Setting the global benchmark for alternative finance, Britain’s effective embrace of peer-to-peer lending platforms has secured debt crowdfunding as one of the leading sources of non-institutional growth capital for SMEs.
In the five years since its inception, debt crowdfunding has supported thousands of young businesses in their evolution, from start-ups into established small to medium sized enterprises, with the sector facilitating £881m worth of debt-based transactions in 2015 alone.
While this is a remarkable achievement, the sector is no longer fledgling – its maturation coupled with the unprecedented rate of growth of the overall alternative finance market means that peer-to-peer lending platforms must likewise evolve.

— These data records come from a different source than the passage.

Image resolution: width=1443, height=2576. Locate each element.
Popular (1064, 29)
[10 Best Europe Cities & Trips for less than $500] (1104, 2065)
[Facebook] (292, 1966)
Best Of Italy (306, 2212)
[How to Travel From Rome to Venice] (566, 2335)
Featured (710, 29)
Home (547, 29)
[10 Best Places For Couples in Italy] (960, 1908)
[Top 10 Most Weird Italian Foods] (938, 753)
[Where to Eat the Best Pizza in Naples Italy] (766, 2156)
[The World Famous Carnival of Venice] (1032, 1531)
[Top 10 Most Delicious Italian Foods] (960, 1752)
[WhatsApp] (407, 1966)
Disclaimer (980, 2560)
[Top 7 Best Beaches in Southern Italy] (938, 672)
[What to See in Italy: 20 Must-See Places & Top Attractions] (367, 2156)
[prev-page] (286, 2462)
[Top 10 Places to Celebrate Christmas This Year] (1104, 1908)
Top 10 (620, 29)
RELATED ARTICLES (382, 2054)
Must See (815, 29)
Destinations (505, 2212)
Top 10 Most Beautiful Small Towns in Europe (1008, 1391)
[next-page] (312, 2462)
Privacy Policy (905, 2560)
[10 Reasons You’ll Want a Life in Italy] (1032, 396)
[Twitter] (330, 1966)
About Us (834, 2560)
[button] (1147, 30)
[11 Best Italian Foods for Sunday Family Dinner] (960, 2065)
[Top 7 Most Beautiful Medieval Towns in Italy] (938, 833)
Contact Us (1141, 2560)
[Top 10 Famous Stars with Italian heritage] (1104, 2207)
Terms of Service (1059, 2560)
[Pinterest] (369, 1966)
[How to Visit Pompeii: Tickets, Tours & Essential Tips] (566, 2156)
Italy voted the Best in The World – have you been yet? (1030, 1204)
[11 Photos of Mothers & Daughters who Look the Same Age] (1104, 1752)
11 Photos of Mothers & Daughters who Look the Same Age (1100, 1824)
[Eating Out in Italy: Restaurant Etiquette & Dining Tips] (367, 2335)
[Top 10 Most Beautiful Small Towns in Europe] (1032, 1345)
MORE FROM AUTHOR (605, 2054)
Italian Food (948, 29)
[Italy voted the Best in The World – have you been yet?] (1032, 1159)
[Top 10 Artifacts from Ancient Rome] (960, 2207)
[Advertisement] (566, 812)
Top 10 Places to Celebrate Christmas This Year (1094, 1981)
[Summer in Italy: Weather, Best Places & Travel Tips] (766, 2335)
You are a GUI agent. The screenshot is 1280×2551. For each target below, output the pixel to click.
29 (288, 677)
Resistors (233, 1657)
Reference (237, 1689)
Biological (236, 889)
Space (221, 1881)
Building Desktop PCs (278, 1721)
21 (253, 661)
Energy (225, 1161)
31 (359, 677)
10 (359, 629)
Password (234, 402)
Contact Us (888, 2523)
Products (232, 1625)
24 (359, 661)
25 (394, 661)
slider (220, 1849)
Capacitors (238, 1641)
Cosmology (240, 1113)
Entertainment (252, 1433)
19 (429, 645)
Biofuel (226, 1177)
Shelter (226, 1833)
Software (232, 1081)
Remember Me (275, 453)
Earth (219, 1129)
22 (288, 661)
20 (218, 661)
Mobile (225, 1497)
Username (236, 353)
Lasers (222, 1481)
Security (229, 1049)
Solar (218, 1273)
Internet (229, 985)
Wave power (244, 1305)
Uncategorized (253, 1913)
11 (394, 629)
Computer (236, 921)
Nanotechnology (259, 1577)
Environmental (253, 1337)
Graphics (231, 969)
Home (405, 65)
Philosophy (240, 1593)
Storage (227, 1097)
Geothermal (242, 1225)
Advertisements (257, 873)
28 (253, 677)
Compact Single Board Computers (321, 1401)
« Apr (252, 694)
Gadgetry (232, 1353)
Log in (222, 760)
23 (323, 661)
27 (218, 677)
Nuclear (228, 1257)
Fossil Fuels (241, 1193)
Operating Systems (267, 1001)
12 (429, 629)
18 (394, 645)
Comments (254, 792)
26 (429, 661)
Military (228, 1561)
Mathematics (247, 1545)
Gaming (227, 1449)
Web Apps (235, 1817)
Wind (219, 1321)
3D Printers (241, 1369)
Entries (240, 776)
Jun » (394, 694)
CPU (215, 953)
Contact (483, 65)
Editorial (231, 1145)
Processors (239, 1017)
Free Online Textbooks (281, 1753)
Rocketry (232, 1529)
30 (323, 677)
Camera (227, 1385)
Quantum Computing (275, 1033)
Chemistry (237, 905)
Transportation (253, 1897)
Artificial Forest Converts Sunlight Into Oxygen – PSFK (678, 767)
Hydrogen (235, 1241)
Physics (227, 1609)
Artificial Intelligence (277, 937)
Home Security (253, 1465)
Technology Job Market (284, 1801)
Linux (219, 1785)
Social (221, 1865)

Recent figures released by Nesta predict that debt crowdfunding could be worth more than £12bn a year within a decade; this is over 12 times the current size of Britain’s debt crowdfunding market. To achieve this level of growth, peer-to-peer platforms need to scale-up and upgrade their existing infrastructure so they are in a position to meet future business demands for capital and, equally, the crowd’s appetite for SME investment.
Last year, David Cameron pledged to fill a £1bn funding gap preventing the growth of UK SMEs – a gap fuelled in no small part by institutional lending reducing at a rate of £5.7m a day.
Subsequently, a burgeoning collective of growing businesses – supported in their infancy stages through debt crowdfunding – now find themselves in a state of limbo, too small to access already reduced lines of institutional funding, but requiring financial sums too large for crowd-backed platforms.
This funding black hole is something IW Capital and Crowdfinders are attempting to address through Race to Scale – a £100m drive to support British scale-ups. While this has proven to be a timely and popular initiative, more needs to be done. An overhaul of debt crowdfunding platforms is required to ensure the biggest segment of the alternative finance industry for SMEs fully supports the companies it was conceived to help.
For peer-to-peer platforms to be in a position to assist businesses as they scale, debt crowdfunding platforms have to increase the amount of capital they can handle by recalibrating their infrastructure to reflect the changing demands of businesses and the ever-evolving profile of the crowd.
Now, the crowd is less dynamic and much more reticent, with the majority of investors sitting on their hands and awaiting returns from a portfolio they assembled during preliminary stages of the crowdfunding era – typically amounting to between eight and ten companies.
As such, platforms must increase their capacity to manage an injection of “leader funds”, the majority of which can only be sourced from deep-pocket investors or institutional backers such as hedge funds and family offices. It is these investors and institutions that have the confidence, financial capacity and speed to catalyse movement in the debt-space.
Crowd-backed finance remains of paramount importance; however, without refreshed movement, we run the risk of market stagnation from an exhausted model. Peer-to-peer platforms should not over-emphasise the role of institutional funding but see it, rather, as a peripheral force that can provide much needed assistance to rejuvenate the crowd and open up new debt crowdfunding opportunities.
In 2015, over a quarter (26 per cent) of all P2P business loans were funded by institutions, while 45 per cent of alternative finance platforms reported some institutional involvement.
Overall, the introduction of larger-scale investment within the debt crowdfunding scene has proved positive, enhancing the due diligence and risk management capabilities of the existing structure. However, there are limitations in terms of the amount of capital an average platform can handle from institutional funds, with scalability to viable SMEs representing one of the largest hurdles.
Offering an efficient entry point that marries crowd and select institutional backing, complemented by the speed and fluidity of the crowdfunding model, is most definitely a marker for growth, ensuring smaller lenders and individual investors are incentivised as opposed to pushed aside.
Doing so will make sure debt platforms are geared to manage the current and future demands of a rapidly scaling community of SMEs, heavily reliant on increasingly powerful methods of alternative finance that remain agile and democratic in their approach.